* Work item *
Find all the lines in the entries below that hold the word "will" and copy them.

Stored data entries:
· · · ·

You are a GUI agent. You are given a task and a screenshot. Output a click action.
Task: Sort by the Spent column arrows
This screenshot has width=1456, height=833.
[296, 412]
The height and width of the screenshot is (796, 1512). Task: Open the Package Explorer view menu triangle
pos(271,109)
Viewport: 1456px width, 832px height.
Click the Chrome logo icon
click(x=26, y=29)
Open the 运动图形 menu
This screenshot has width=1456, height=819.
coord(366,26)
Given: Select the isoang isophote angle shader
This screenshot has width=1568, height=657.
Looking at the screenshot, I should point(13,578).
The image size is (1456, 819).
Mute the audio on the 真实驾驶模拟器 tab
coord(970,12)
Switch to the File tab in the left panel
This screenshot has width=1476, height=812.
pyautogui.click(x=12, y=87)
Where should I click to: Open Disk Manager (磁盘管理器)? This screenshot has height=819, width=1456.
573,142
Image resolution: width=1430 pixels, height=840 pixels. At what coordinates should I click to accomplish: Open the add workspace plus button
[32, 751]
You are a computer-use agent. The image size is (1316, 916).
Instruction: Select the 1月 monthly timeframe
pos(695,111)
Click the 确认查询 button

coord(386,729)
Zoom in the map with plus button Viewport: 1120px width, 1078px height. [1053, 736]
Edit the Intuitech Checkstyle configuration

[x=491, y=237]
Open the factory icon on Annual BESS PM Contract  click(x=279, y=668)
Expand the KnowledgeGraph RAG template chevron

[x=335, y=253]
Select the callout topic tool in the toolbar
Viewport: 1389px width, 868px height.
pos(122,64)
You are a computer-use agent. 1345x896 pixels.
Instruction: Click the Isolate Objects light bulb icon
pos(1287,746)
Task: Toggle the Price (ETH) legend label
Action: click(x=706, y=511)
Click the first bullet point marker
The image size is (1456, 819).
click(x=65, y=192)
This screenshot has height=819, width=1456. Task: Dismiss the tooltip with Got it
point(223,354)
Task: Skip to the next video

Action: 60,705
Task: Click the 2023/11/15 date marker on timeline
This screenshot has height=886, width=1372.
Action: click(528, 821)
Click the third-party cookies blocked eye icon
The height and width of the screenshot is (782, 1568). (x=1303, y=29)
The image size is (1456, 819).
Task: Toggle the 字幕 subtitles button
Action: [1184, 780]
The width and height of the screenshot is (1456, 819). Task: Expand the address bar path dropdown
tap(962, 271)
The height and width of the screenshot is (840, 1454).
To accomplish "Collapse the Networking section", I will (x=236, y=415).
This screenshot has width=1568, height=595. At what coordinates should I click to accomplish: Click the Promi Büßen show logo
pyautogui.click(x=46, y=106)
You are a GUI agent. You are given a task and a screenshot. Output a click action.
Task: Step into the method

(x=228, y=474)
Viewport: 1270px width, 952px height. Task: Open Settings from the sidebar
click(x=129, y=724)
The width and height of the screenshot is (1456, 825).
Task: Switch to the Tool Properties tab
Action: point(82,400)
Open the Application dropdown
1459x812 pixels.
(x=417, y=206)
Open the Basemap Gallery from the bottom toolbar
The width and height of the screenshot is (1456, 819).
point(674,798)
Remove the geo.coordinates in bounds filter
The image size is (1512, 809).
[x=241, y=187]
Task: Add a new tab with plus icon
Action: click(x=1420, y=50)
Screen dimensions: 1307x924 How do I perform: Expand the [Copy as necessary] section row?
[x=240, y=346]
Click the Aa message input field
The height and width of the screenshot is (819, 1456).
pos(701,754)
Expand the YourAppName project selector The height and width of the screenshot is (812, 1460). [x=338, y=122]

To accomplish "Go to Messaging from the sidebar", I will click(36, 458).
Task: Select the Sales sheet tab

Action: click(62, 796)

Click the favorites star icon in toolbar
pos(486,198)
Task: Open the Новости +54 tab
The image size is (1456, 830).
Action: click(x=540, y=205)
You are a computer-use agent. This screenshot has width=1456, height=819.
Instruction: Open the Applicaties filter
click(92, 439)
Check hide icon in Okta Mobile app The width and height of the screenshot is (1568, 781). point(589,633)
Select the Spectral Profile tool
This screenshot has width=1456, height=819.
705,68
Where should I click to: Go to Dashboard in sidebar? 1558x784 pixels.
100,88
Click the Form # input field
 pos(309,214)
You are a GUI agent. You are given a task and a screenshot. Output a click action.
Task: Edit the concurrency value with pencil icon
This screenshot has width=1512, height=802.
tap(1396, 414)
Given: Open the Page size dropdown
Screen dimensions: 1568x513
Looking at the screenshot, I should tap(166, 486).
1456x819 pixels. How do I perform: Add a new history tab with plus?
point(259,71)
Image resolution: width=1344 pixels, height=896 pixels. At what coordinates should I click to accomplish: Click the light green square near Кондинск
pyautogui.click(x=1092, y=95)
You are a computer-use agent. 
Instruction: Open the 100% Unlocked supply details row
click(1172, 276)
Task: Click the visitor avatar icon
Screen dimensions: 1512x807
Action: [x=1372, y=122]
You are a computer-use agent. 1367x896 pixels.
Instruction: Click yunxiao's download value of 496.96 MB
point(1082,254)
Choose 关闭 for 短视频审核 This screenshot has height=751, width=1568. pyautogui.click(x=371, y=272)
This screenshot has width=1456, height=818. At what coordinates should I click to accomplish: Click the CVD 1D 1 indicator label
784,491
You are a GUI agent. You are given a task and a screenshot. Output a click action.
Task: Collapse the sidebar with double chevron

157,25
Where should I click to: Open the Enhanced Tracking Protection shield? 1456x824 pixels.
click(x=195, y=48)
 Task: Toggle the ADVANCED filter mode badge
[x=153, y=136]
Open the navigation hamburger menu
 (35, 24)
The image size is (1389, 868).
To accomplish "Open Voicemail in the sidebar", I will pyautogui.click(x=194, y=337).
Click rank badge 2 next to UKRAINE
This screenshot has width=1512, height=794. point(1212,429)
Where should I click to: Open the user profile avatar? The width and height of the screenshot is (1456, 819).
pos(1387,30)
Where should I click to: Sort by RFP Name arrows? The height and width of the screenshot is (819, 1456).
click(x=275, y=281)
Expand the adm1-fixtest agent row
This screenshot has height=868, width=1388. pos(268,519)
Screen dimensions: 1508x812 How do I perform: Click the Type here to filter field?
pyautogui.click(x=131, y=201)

· · · ·

* Answer to the problem *
To accomplish "Collapse the Networking section", I will (x=236, y=415).
To accomplish "Go to Messaging from the sidebar", I will click(36, 458).
To accomplish "Open Voicemail in the sidebar", I will pyautogui.click(x=194, y=337).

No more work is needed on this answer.